Plaintiff does not state any valid claim under ERISA against Hasbro. Because of this,
ERISA’s nationwide service of process provision is inapplicable and cannot serve as a basis for an
alternate personal jurisdiction analysis under the Fifth Amendment in lieu of the Fourteenth
Amendment. Accordingly, it is
ORDERED:
1.
Hasbro, Inc.’s Dispositive Motion to Dismiss Plaintiff’s Amended Complaint (Doc.
22) is GRANTED because Plaintiff did not allege facts sufficient to establish a prima facie case
of personal jurisdiction over Hasbro.
2.
Given Plaintiff’s pro se status, the Court will give Plaintiff one final opportunity to
amend her complaint. 4 Plaintiff shall have FOURTEEN (14) DAYS from the date of this Order
to file a Second Amended Complaint, which cures the deficiencies addressed in this Order.
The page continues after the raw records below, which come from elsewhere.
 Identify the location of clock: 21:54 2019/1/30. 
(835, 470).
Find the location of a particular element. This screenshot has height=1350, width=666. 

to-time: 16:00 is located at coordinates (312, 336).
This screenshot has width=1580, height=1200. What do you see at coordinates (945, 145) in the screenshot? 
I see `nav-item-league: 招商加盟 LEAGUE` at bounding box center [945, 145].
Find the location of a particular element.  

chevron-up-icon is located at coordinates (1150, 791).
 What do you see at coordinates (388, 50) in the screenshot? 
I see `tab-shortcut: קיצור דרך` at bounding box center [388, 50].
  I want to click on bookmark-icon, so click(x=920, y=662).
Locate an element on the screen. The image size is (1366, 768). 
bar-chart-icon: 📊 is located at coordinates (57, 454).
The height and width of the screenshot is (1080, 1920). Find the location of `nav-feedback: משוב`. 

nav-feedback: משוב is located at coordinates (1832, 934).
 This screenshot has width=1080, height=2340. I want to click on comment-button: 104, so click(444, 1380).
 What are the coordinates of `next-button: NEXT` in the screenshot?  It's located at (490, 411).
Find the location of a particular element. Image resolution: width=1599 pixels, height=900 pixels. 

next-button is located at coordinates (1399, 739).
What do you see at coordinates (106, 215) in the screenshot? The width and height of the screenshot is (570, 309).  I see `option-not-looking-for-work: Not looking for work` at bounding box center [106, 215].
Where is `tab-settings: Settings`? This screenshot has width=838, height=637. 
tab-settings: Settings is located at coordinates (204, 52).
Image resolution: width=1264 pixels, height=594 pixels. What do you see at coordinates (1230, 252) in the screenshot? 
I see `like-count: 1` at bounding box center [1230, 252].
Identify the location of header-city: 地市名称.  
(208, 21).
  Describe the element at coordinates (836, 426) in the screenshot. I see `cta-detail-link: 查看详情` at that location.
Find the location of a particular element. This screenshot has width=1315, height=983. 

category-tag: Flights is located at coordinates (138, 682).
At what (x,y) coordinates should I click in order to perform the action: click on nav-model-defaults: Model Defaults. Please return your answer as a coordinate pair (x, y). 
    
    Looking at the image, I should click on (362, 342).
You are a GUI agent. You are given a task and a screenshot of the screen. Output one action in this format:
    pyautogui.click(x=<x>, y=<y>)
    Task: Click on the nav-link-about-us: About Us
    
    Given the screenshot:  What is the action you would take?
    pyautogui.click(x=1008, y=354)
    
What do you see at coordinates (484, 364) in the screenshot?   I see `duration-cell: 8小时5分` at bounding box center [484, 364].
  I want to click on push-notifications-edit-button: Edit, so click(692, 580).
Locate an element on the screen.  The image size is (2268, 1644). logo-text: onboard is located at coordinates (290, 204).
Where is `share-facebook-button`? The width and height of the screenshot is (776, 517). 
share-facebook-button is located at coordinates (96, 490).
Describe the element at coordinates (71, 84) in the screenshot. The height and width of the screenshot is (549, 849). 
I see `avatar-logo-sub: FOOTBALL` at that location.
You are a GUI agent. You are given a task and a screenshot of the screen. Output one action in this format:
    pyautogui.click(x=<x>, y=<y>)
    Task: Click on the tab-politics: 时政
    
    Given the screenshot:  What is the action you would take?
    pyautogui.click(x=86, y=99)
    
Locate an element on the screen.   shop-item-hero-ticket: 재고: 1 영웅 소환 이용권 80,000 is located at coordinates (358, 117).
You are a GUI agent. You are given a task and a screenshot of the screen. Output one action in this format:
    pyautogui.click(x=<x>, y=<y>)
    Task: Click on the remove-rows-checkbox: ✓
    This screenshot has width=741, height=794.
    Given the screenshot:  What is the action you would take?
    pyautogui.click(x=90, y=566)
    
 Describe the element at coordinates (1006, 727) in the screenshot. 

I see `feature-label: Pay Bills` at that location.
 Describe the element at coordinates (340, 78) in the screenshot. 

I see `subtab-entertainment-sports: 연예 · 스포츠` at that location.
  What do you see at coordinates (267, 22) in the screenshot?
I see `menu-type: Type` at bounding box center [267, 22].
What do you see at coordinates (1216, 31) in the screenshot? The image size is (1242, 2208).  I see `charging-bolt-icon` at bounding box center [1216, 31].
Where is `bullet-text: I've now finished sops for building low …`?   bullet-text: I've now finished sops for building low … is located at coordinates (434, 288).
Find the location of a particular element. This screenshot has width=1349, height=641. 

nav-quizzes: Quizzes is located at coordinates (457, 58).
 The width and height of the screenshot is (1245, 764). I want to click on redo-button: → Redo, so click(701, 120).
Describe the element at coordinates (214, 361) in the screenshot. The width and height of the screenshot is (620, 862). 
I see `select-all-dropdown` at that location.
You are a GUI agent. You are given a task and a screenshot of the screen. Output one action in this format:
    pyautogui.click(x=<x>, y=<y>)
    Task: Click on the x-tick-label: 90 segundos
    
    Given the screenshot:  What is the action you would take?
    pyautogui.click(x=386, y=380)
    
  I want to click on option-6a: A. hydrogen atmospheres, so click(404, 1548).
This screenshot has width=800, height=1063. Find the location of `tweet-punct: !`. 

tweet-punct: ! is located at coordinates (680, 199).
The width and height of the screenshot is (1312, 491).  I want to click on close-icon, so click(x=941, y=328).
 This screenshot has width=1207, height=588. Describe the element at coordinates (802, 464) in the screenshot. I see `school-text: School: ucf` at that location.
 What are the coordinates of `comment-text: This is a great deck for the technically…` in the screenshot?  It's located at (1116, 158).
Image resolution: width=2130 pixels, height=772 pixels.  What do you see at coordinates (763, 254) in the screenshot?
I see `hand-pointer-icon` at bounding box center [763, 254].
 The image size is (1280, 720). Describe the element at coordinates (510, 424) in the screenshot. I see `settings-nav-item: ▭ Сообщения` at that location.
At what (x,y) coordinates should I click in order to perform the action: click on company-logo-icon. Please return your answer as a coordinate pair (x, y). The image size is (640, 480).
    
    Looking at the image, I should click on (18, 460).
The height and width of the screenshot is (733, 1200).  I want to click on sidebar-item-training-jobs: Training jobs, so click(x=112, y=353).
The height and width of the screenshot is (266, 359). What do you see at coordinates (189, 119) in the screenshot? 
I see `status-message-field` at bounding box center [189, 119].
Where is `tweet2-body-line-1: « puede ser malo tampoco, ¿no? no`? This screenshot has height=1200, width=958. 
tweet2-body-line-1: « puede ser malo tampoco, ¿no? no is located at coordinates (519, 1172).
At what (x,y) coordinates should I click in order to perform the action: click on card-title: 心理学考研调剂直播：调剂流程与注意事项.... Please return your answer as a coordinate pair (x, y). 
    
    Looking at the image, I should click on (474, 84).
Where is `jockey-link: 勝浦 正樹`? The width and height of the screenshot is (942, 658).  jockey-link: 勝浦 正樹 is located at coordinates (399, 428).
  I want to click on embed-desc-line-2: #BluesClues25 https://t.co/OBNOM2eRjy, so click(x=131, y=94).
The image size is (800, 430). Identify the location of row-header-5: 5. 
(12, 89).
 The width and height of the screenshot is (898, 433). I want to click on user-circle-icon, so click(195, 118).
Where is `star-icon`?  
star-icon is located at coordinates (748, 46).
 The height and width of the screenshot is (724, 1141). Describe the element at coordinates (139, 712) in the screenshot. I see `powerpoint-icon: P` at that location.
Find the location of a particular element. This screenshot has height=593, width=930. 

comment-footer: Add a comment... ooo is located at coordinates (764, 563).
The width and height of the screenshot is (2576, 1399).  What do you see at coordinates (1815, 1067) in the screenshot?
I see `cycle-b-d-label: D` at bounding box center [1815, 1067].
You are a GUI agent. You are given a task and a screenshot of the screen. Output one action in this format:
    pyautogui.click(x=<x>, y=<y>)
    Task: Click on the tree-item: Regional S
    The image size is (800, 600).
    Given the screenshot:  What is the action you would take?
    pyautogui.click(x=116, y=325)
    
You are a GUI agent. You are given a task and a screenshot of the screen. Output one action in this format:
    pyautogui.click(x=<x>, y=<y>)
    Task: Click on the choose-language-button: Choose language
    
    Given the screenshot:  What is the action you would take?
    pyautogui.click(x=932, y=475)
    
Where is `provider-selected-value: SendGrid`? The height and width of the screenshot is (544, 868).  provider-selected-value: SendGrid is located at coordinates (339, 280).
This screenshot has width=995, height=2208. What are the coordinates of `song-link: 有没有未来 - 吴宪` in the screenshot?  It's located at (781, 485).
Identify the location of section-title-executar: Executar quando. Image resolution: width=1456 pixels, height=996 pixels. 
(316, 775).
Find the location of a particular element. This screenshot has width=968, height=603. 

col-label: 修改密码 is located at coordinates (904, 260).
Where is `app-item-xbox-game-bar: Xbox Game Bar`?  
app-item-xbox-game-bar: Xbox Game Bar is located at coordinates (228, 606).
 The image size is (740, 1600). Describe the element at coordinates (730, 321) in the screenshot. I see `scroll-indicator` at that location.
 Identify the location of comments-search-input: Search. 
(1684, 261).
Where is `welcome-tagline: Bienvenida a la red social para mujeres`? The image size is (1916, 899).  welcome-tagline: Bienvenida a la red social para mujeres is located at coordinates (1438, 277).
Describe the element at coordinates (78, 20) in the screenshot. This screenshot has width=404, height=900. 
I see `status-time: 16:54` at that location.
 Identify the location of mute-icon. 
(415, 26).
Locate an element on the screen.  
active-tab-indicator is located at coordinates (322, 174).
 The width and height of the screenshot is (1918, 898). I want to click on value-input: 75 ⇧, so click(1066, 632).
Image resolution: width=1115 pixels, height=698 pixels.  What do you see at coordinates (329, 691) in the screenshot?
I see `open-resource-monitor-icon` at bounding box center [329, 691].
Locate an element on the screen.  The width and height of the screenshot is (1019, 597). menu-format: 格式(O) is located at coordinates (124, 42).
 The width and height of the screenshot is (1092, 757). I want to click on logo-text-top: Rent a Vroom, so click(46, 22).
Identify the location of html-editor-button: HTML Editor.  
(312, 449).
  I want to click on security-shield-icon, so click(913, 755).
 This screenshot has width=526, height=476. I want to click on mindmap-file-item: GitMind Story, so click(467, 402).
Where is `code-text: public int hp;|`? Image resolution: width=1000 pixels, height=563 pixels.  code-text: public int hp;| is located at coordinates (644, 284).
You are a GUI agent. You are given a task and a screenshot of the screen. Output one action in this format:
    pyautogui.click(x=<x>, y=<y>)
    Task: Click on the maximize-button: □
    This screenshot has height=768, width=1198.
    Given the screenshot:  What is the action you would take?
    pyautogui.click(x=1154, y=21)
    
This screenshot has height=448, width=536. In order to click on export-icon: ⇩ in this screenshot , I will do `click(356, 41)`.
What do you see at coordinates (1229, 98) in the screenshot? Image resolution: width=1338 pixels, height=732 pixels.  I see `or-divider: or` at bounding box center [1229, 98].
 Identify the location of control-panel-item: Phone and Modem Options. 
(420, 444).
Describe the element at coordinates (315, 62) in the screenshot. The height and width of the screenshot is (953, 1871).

Failure
to file a Second Amended Complaint within the time provided will result in dismissal of this action
without further notice.
DONE AND ORDERED in Tampa, Florida on May 22, 2019.
Copies to:
Counsel of Record and Unrepresented Parties, if any
4
Although Plaintiff filed an amended complaint on September 17, 2018 (Doc. 17), she did so
without the benefit of an Order from the Court addressing Hasbro’s first motion to dismiss.